In 1971, the crew of the Soyuz 11 (Georgy Dobrovolsky, Vladislav Volkov, and Viktor Patsayev) broadcast their votes from the Salyut 1 space station in the election for the 24th Congress of the Communist Party of the Soviet Union. A contemporary report from UPI stated that their votes were the first to be cast from space. Three cosmonauts (Sergei Krikalev, Valery Polyakov and Alexander Volkov) onboard the Mir space station voted in the 1989 Soviet parliamentary elections "without a secret ballot" with TASS reporting they announced their choice of candidates when communicating with ground control.

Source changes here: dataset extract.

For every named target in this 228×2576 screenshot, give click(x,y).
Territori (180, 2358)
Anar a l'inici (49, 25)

In Russia, cosmonauts generally vote by proxy; for example, in the 2011 legislative election, Anton Shkaplerov and Anatoli Ivanishin gave their vote to Cosmonaut Training Center employee Dmitry Zhukov.

During the 2020 Russian constitutional referendum, Moscow allowed for online voting. This allowed Anatoli Ivanishin, stationed on the ISS and registered to vote in Moscow, to vote electronically. Ivan Vagner, stationed alongside Ivanishin, voted by proxy.

== Other countries ==

=== France ===
French astronaut Thomas Pesquet voted from space in 2017.